### Given request a
List each type of company that the court transcript excerpt mentions.

In our submission, the Full Court, in reasoning that the giving of the indemnity had the consequence of increasing the value of the holding company’s investment in its subsidiary and, therefore, went to profit yielding structure, failed to give sufficient attention to the fact that this is a necessary consequence of activities of a holding company directed to profit generation in its subsidiaries. That distinction between an operating company and a holding company in relation to the capital exclusion has not been explored by this Court and, so far as we are aware, has not been explored by any superior court elsewhere in the world. It raises an issue of public importance.
GLEESON CJ: Well then, maybe the reason it has not been explored is that it involves the application to particular facts and circumstances of a principle which admittedly causes a great deal of difficulty in its practical application but is, theoretically, established.
MR GZELL: Yes, but in applying that established principle in the operating company situation is clearly appropriate, because one can draw a distinction between the structure and the operation of the structure aimed at generating profits in that entity. When it comes to a division of function between a holding company and its subsidiaries, the difficulty of application of that principle becomes apparent.
GLEESON CJ: Where do you say we find the error in the reasoning of the Full Court?

### Given request b
Extract the lines of the records from the line containing "Go to Службы breadcrumb tab" through the end of the records, both ends included.

### Data shown

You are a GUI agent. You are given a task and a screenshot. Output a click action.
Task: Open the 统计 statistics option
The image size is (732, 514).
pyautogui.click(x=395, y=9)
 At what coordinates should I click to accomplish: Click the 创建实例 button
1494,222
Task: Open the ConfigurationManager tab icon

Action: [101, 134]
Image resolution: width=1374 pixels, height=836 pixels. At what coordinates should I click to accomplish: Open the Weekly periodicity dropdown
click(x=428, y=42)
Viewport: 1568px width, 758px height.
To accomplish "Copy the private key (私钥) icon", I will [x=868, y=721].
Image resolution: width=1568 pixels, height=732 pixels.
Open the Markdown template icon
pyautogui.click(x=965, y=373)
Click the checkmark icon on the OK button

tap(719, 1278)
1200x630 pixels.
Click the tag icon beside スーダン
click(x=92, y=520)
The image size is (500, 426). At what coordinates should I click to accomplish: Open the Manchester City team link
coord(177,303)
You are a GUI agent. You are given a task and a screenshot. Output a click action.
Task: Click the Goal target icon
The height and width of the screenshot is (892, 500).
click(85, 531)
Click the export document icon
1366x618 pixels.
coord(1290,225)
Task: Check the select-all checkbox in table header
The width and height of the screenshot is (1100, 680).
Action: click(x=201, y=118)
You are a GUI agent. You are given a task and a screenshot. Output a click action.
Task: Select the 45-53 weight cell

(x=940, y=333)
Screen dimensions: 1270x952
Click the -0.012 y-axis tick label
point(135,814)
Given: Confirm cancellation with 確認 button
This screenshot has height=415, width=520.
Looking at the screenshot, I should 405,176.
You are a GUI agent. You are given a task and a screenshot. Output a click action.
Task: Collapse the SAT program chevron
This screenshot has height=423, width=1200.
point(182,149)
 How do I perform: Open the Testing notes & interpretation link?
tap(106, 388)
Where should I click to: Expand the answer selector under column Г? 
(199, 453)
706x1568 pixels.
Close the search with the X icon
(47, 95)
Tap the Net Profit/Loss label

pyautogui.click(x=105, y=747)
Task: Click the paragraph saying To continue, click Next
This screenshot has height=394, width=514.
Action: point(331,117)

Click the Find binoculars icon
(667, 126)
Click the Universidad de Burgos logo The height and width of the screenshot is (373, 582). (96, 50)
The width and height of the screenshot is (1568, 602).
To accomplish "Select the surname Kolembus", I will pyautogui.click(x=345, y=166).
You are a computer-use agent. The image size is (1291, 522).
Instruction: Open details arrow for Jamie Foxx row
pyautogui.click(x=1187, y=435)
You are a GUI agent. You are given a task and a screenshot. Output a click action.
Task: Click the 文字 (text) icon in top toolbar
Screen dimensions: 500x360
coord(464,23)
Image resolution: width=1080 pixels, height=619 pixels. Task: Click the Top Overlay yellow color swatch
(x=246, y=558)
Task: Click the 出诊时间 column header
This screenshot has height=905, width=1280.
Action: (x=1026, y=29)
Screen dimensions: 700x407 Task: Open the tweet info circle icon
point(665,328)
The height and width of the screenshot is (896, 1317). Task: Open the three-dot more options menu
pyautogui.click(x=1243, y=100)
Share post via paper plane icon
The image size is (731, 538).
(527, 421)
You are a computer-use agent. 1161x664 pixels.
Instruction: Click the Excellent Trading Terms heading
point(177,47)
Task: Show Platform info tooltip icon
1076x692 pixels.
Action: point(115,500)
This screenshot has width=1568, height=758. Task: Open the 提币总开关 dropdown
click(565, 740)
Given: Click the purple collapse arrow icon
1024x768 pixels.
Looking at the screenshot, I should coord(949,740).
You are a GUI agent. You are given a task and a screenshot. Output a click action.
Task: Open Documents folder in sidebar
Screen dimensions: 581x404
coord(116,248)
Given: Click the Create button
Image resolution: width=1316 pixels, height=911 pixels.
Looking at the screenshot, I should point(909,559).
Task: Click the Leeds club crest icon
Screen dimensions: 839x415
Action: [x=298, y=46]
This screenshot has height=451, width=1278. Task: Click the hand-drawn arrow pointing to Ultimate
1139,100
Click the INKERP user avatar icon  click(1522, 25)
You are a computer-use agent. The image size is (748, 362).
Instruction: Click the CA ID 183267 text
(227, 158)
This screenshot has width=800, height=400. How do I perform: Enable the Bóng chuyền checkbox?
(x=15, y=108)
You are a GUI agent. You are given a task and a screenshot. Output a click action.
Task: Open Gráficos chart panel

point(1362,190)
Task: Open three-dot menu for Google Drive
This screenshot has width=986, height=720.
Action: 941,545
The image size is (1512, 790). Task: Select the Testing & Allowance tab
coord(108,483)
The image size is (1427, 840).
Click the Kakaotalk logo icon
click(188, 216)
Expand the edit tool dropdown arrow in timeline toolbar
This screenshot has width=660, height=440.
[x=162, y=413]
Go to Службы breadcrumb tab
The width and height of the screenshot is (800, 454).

### Written reply a
holding company
subsidiary
operating company

### Written reply b
Go to Службы breadcrumb tab
The width and height of the screenshot is (800, 454).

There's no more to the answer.